▸ **Goal**: Swap "screenshot" for "screen image" throughout everything from the start of the records down to the line containing "(942, 245).", and give those lines back otherwise unchanged. Leave the pictures out.

----------------------------------------

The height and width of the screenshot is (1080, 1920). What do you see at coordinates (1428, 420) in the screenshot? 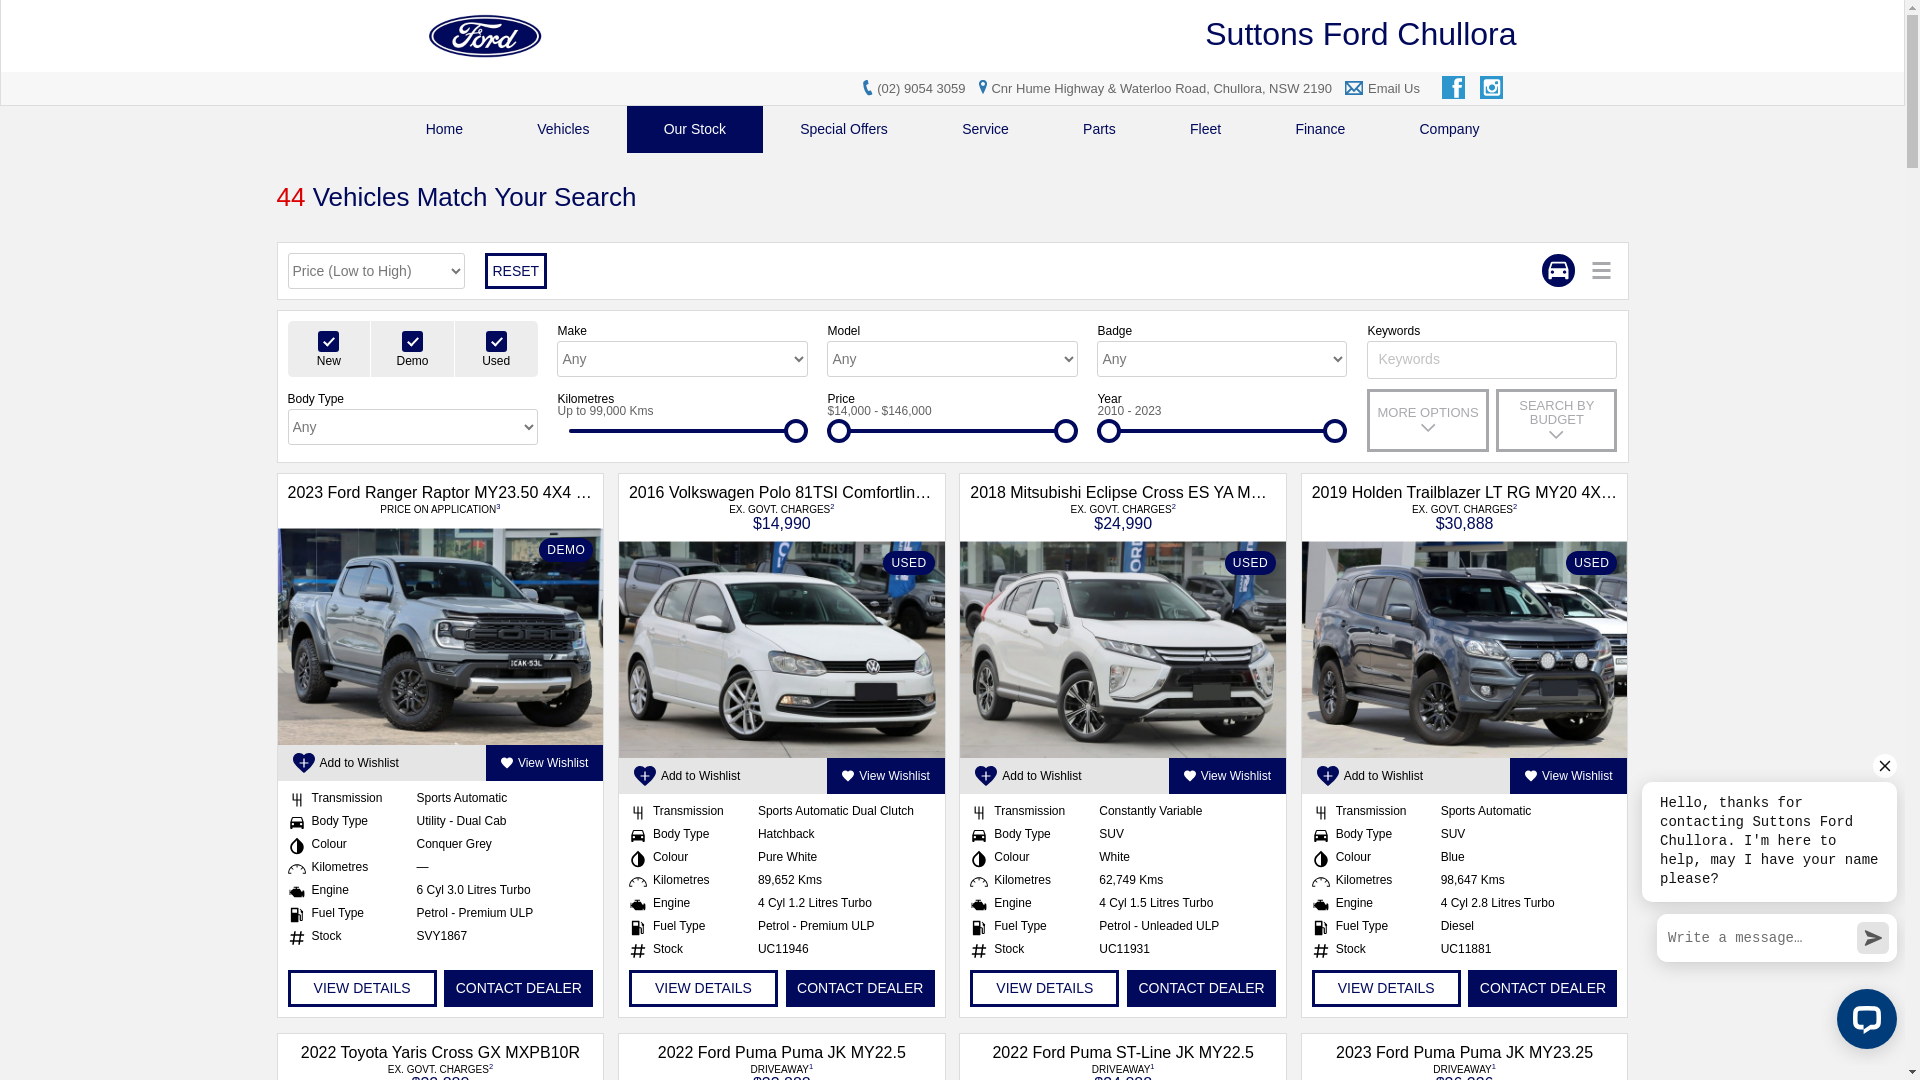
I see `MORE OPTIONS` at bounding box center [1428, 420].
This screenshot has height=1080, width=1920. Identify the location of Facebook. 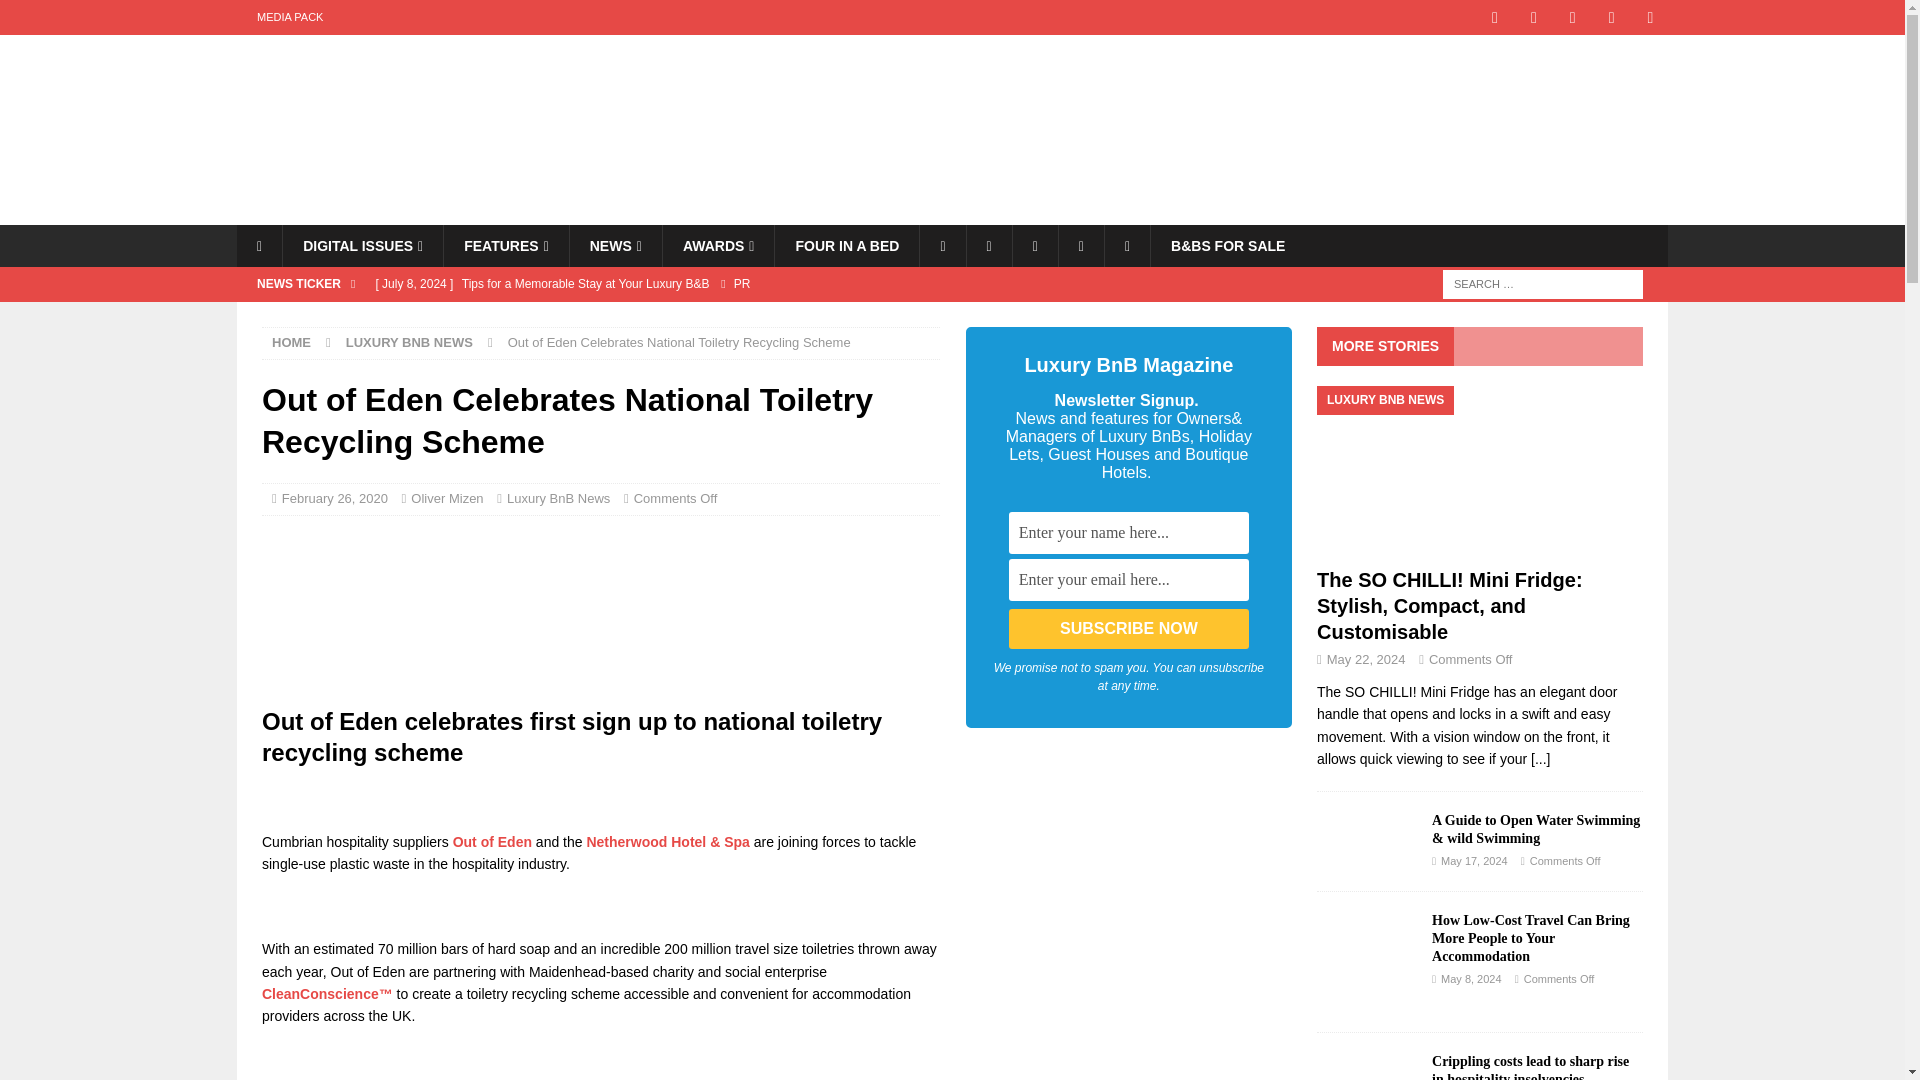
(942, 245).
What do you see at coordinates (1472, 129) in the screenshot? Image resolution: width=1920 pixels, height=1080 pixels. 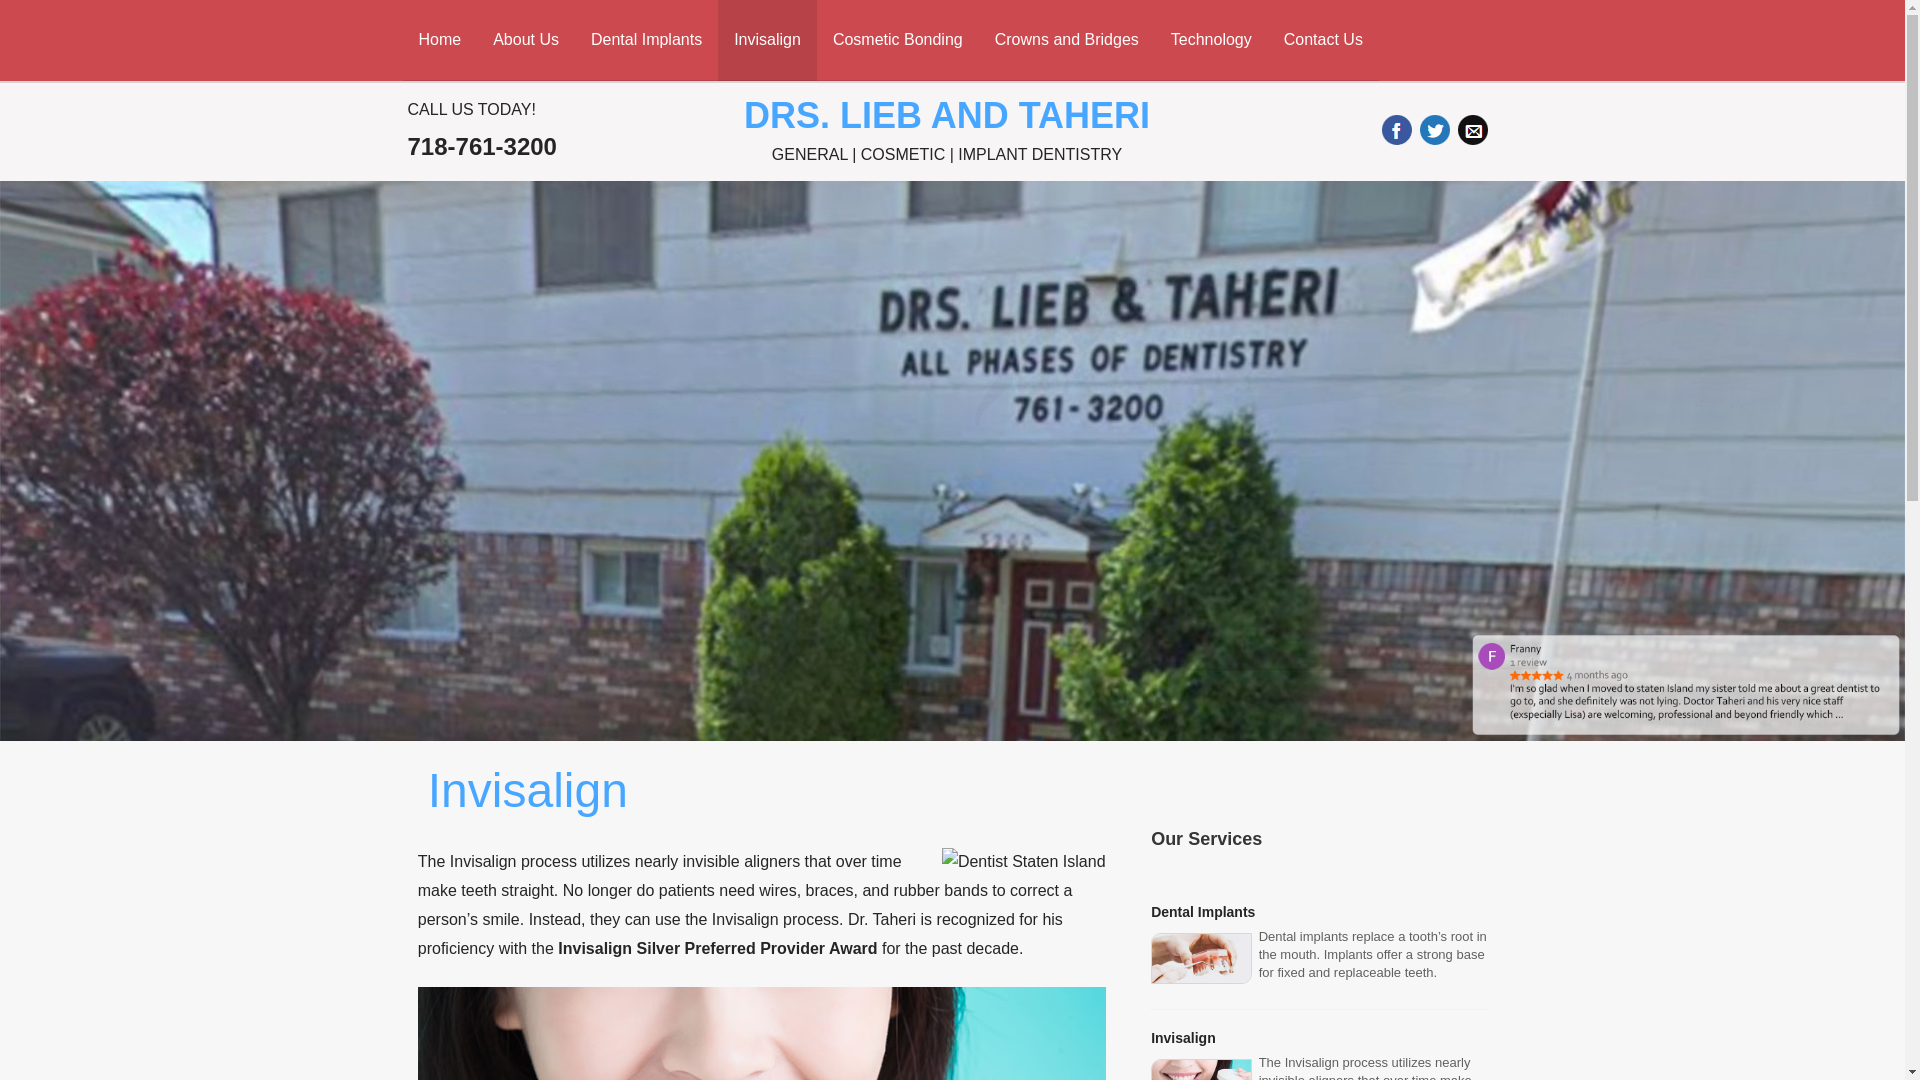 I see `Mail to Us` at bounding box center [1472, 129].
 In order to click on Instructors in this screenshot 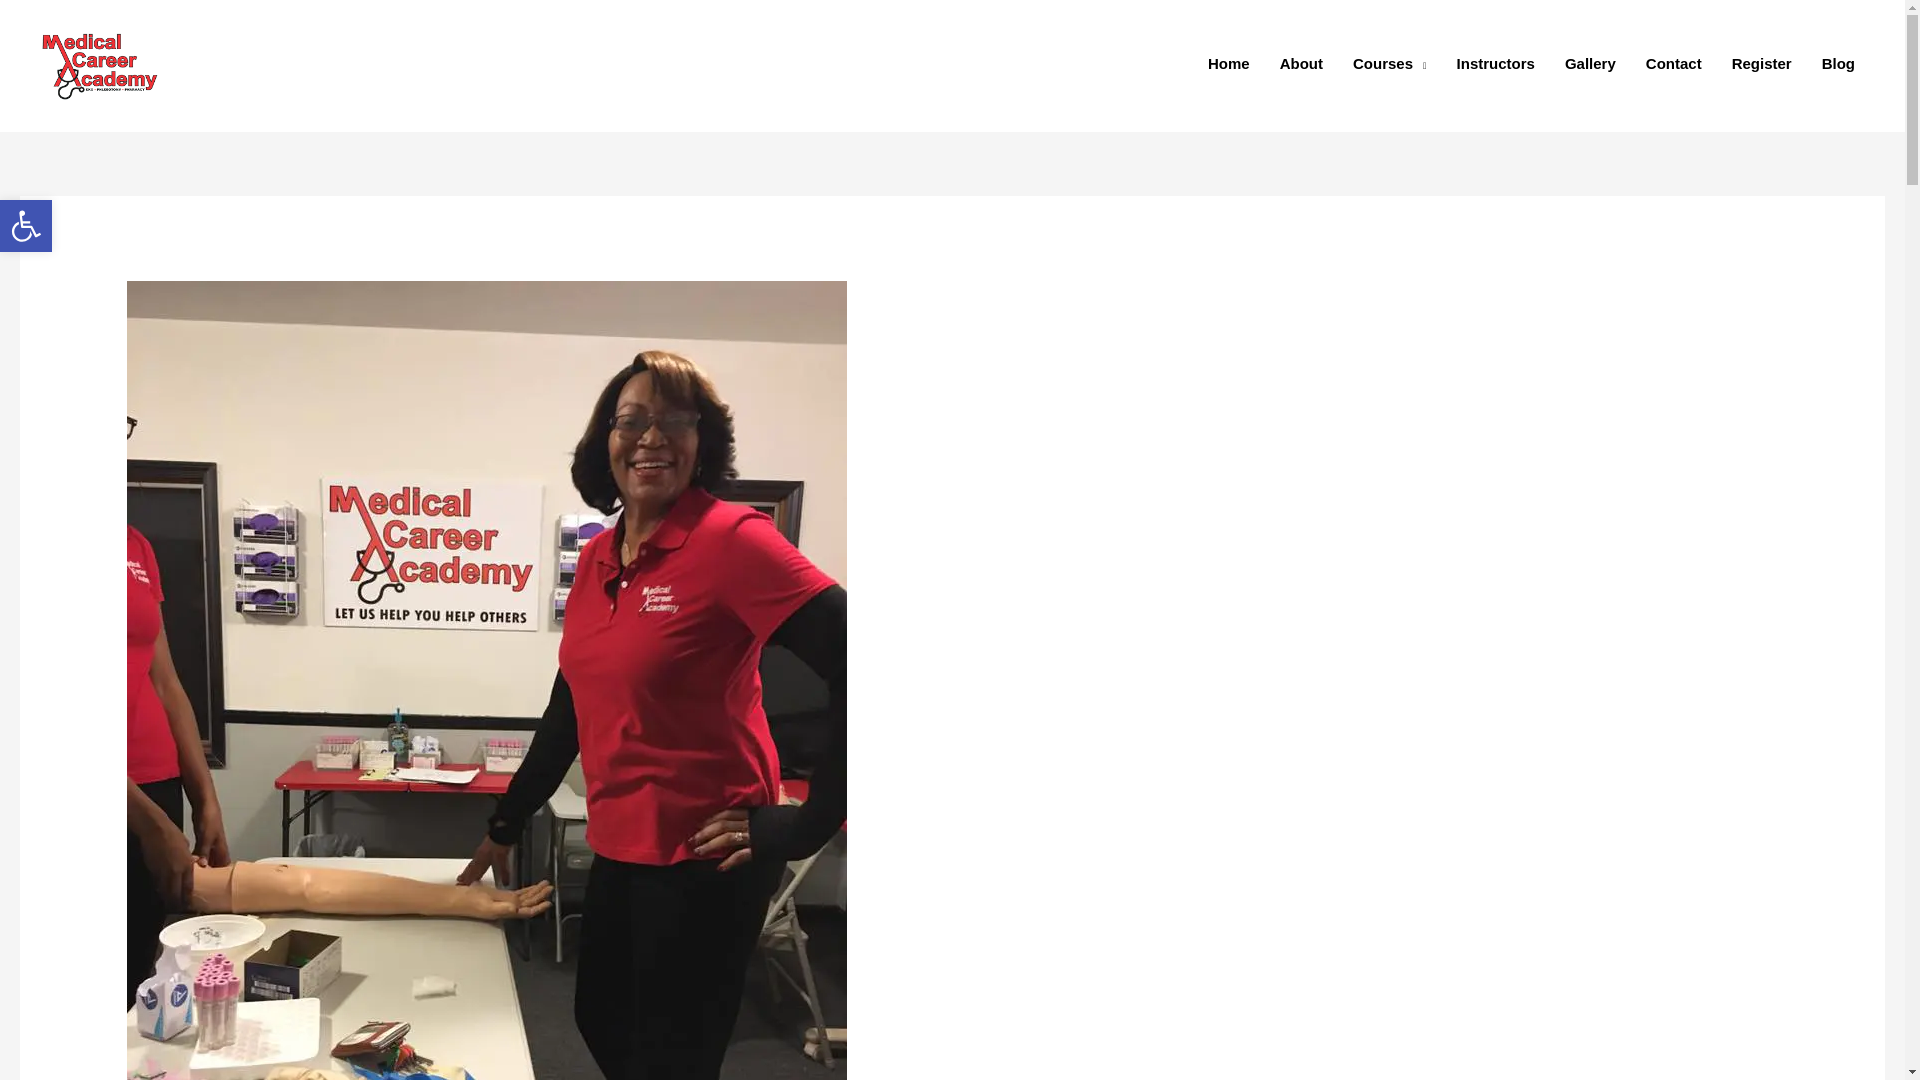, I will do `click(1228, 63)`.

----------------------------------------

▸ **Expected output**:
The height and width of the screen image is (1080, 1920). What do you see at coordinates (1428, 420) in the screen image? 
I see `MORE OPTIONS` at bounding box center [1428, 420].
This screen image has height=1080, width=1920. Identify the location of Facebook. 
(942, 245).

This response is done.